** Opening Supplied material block **

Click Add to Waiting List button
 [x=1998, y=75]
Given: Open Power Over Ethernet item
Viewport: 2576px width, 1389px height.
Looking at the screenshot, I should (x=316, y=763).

** Closing Supplied material block **

_What you are asked to do_
Repeat the data exactly as it was given above.

_Solution_
Click Add to Waiting List button
 [x=1998, y=75]
Given: Open Power Over Ethernet item
Viewport: 2576px width, 1389px height.
Looking at the screenshot, I should (x=316, y=763).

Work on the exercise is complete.